* _THE TASK_
For the lines from the one with "Turn off the Optimalizace RAM switch" to the end of the listing below, both ends included, give an exact copy and nothing more. Do not copy pictures.

* _DATA FOR ANALYSIS_

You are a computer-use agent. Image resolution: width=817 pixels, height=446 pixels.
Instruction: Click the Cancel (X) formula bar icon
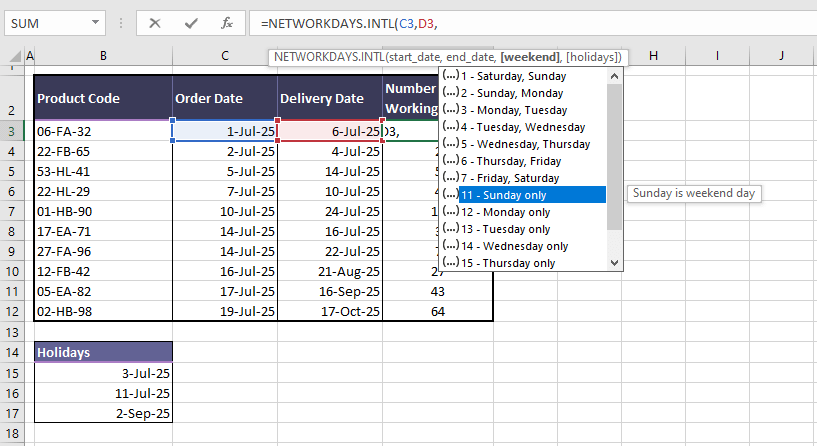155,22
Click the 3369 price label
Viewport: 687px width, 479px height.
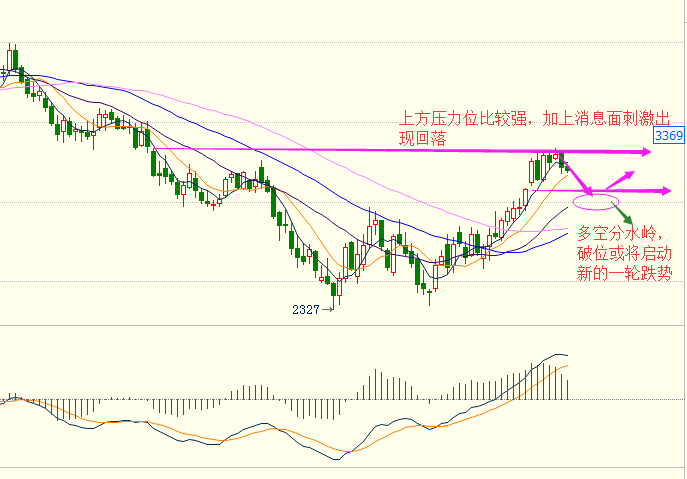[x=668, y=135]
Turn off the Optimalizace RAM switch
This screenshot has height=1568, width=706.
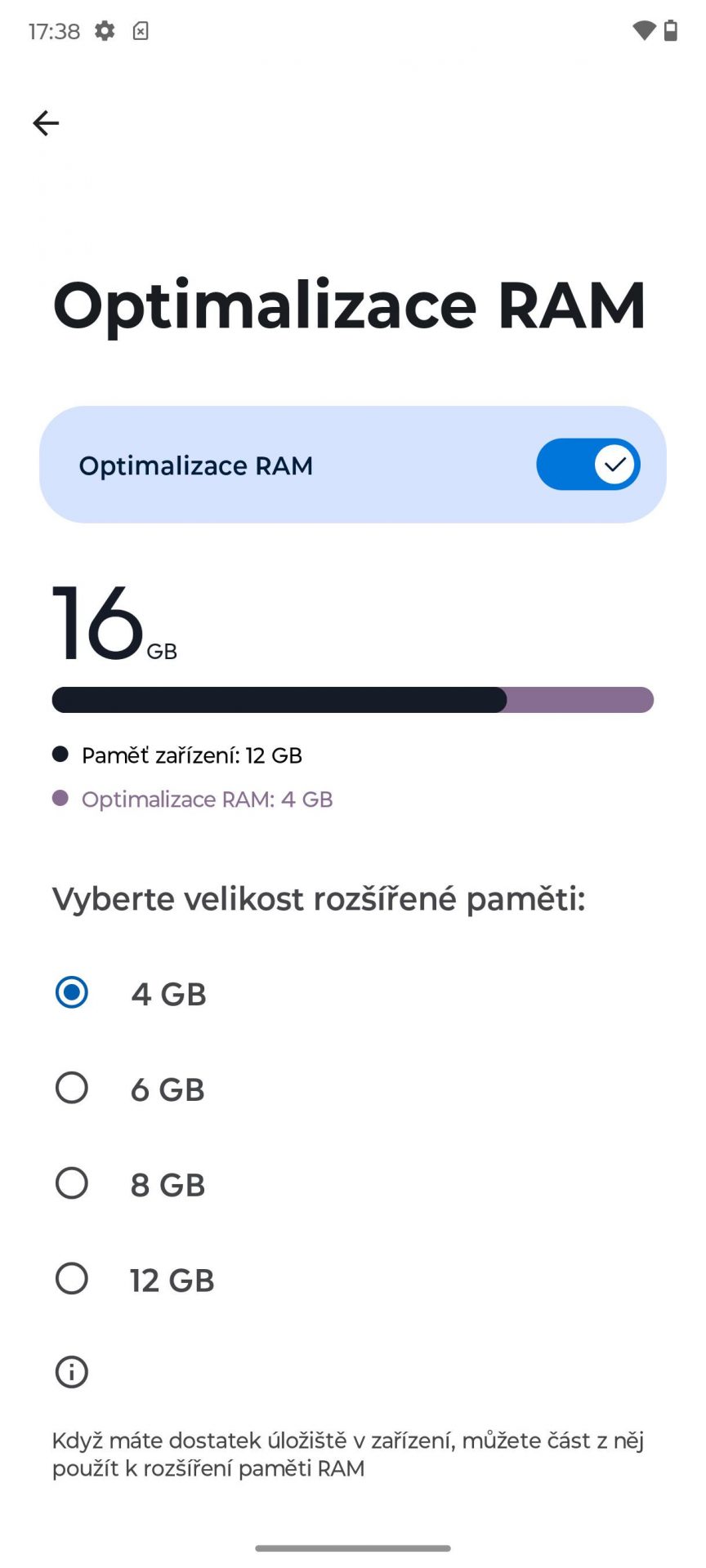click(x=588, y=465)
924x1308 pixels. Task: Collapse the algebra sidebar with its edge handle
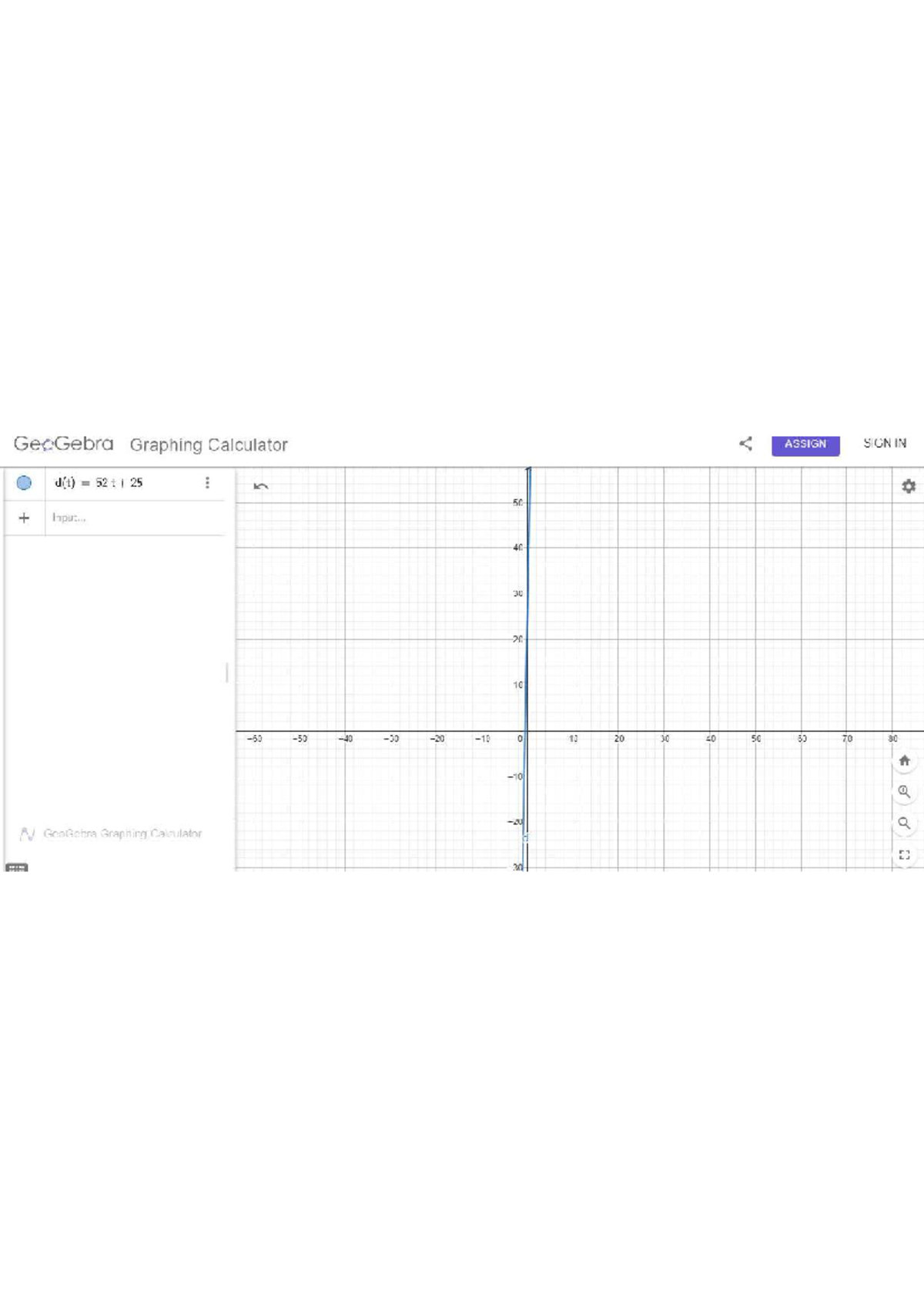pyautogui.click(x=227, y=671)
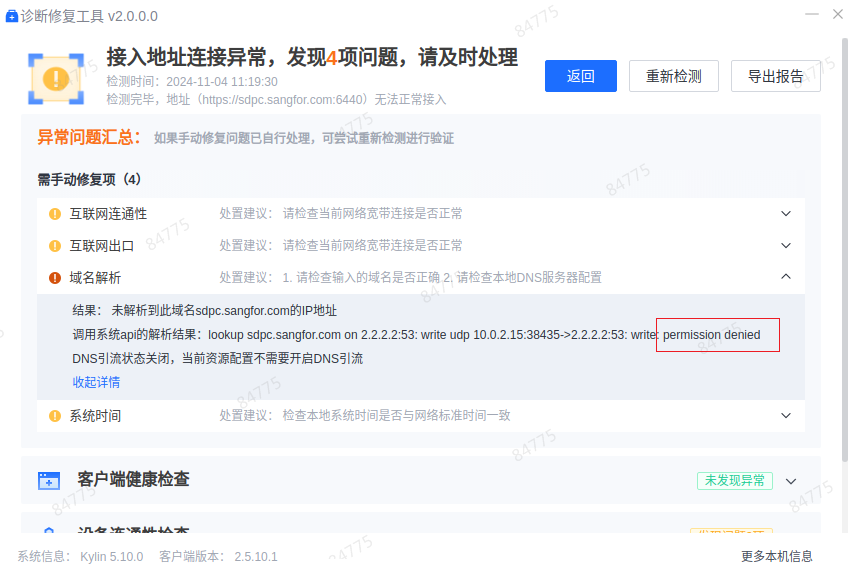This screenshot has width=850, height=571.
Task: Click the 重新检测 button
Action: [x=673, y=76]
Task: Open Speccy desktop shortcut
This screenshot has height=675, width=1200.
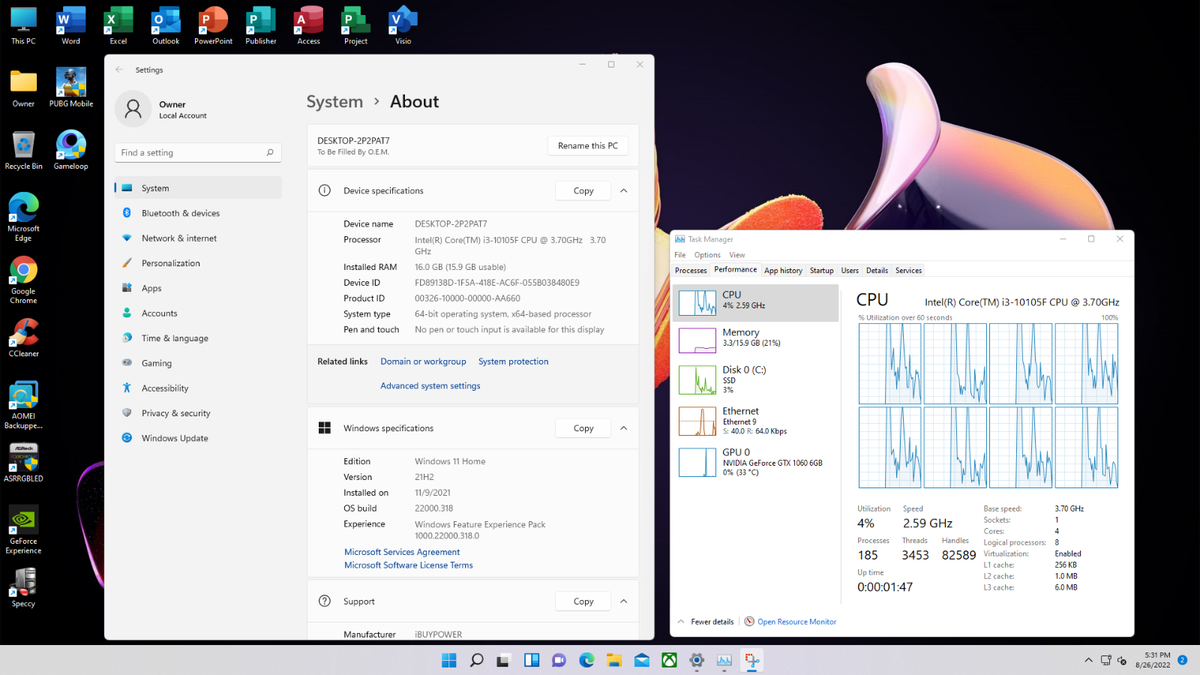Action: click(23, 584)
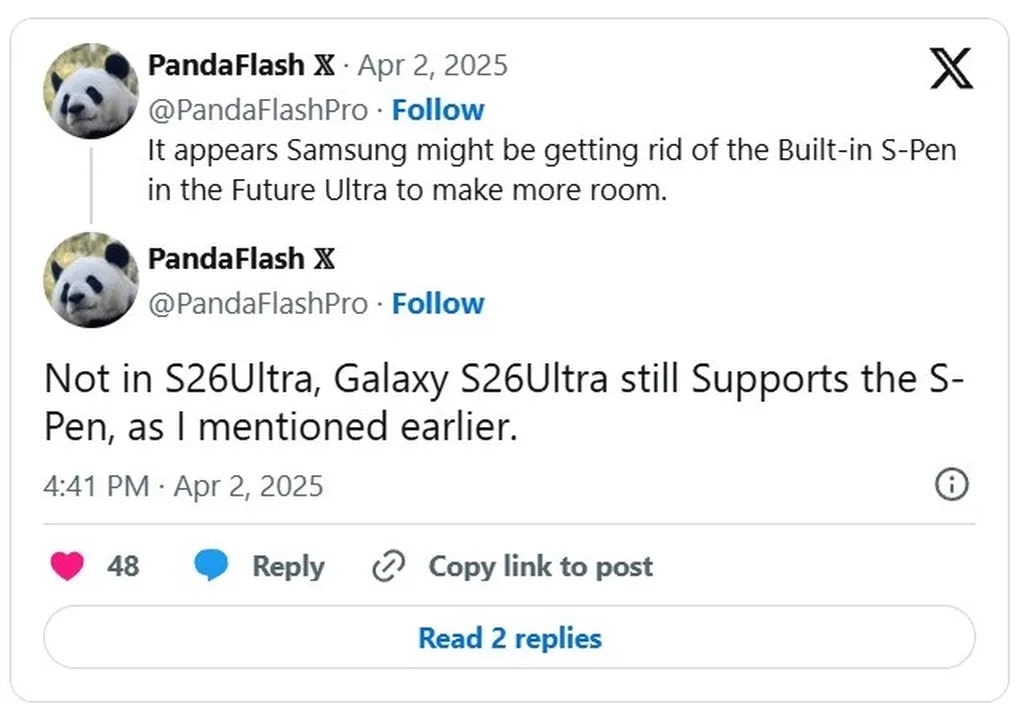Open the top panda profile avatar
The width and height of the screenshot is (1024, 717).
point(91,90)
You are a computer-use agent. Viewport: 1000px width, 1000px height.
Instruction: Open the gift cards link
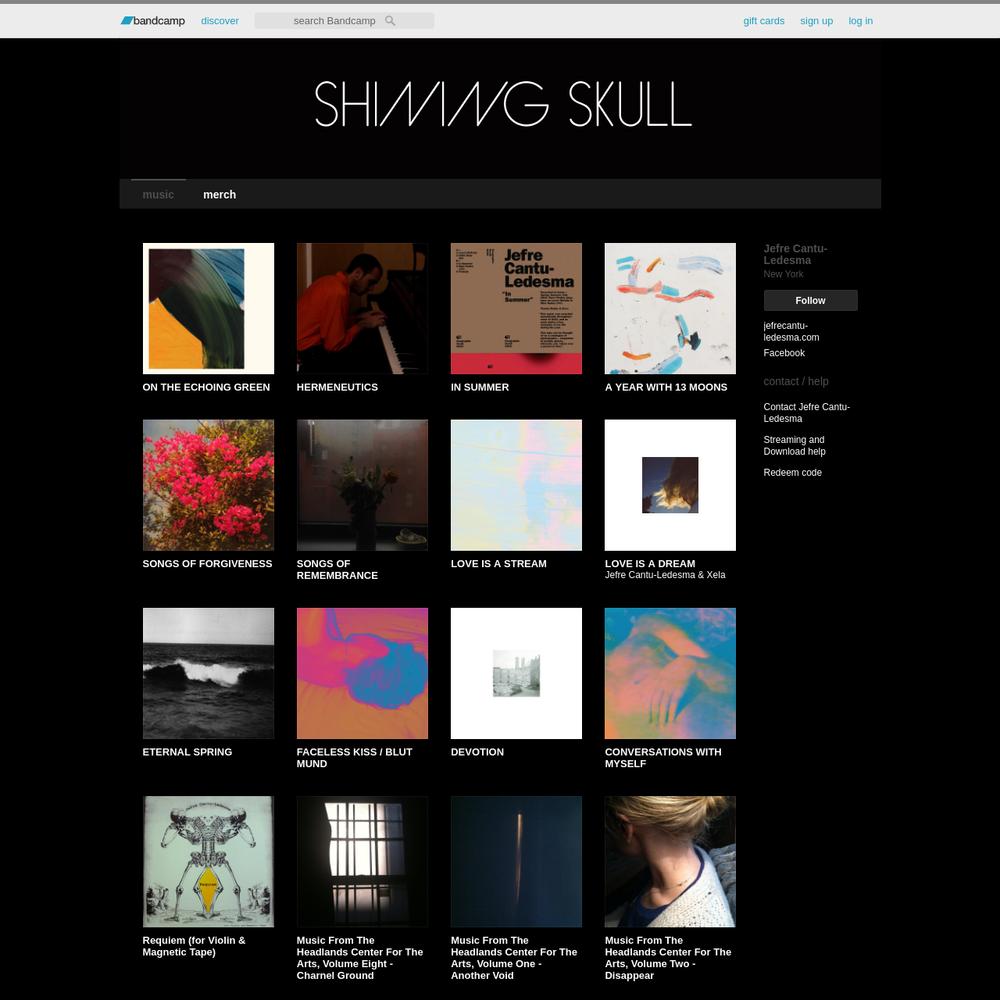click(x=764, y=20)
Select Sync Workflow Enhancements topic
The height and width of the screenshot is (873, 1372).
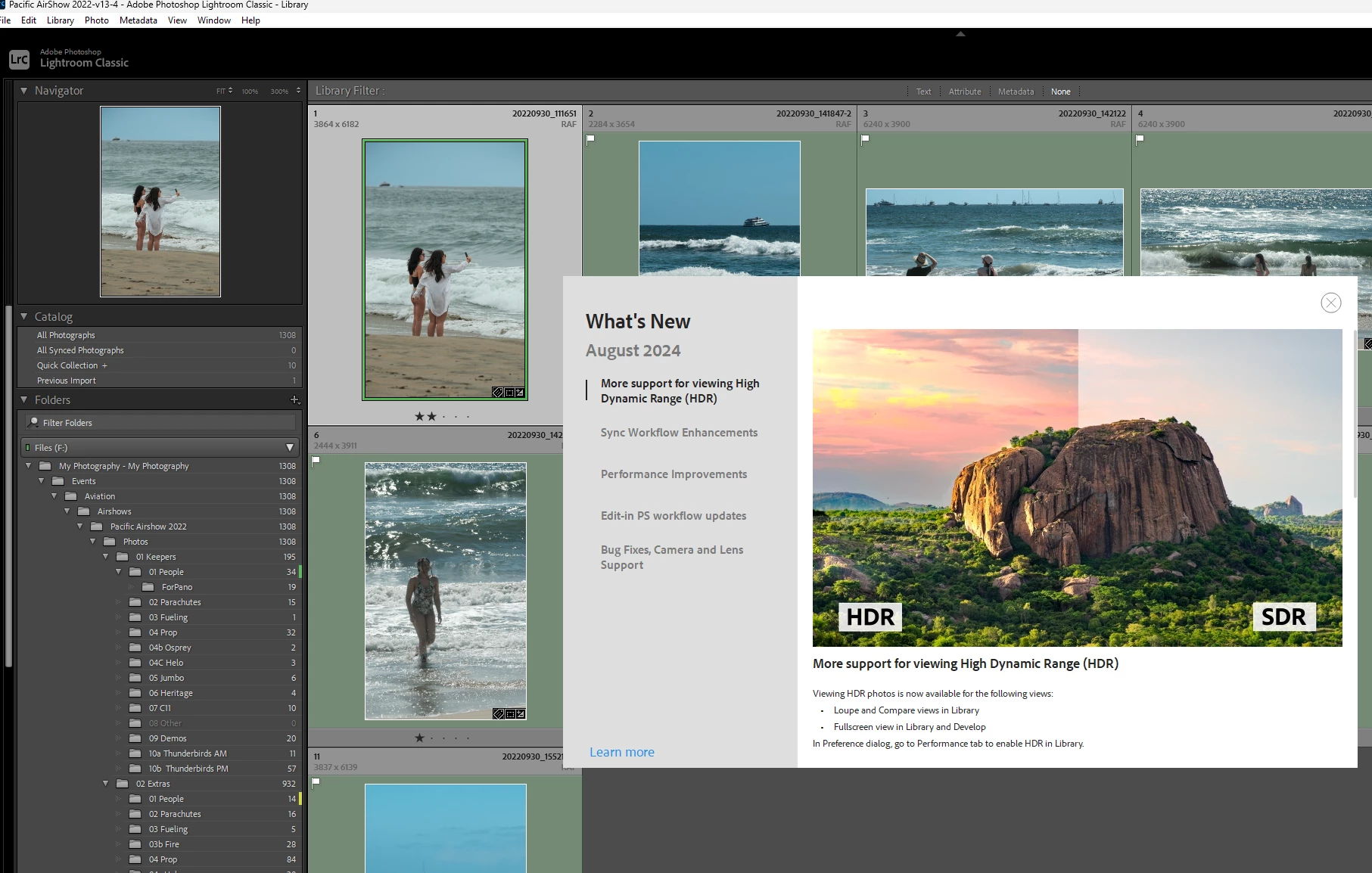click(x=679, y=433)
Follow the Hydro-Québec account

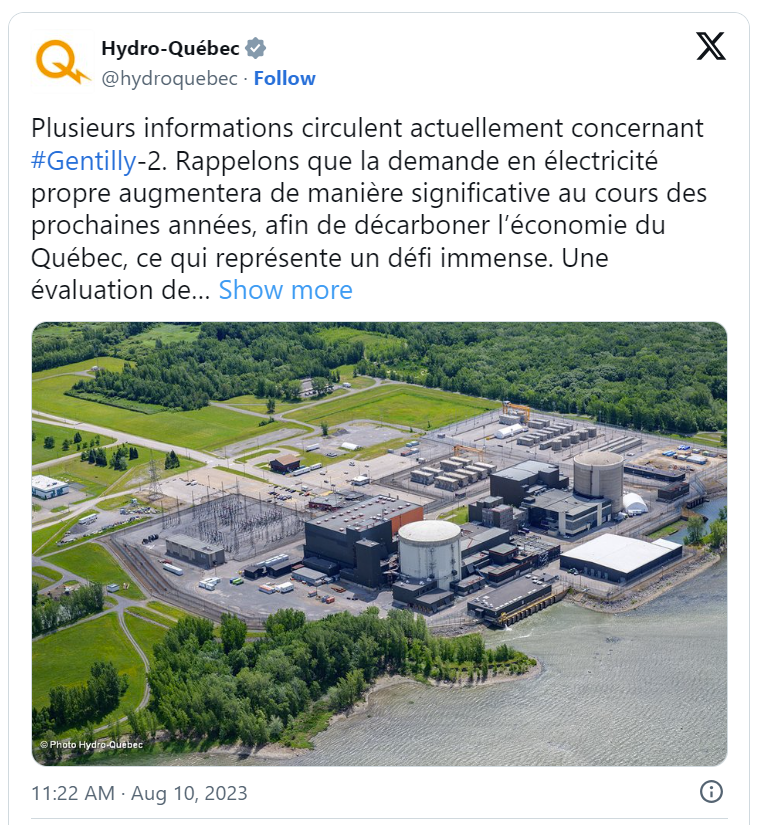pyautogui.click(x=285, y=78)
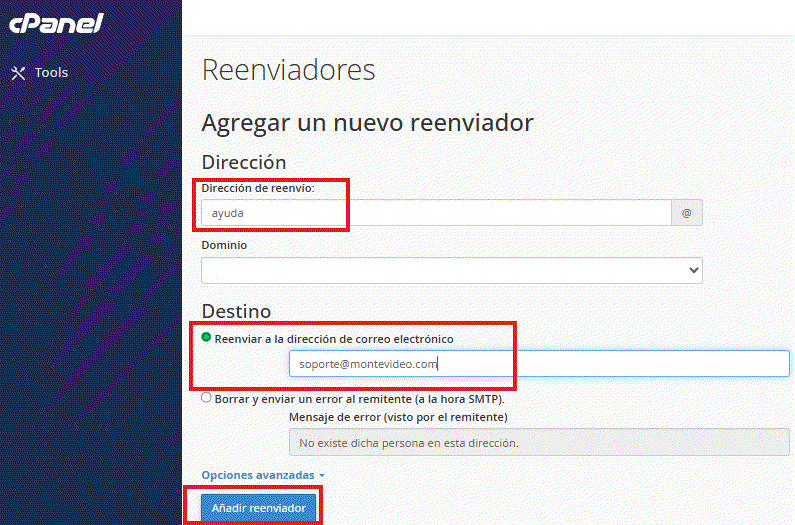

* _PROBLEM SOLUTION_
Turn off the Optimalizace RAM switch
This screenshot has height=1568, width=706.
click(x=588, y=465)
924x1308 pixels. Task: Collapse the algebra sidebar with its edge handle
pyautogui.click(x=227, y=671)
This screenshot has width=850, height=571.
Task: Click the 重新检测 button
Action: [x=673, y=76]
Task: Open Speccy desktop shortcut
This screenshot has height=675, width=1200.
Action: click(23, 584)
Open the top panda profile avatar
The width and height of the screenshot is (1024, 717).
point(91,90)
You are a computer-use agent. Viewport: 1000px width, 1000px height.
Instruction: Open the gift cards link
click(x=764, y=20)
Select Sync Workflow Enhancements topic
The height and width of the screenshot is (873, 1372).
click(x=679, y=433)
Follow the Hydro-Québec account

pyautogui.click(x=285, y=78)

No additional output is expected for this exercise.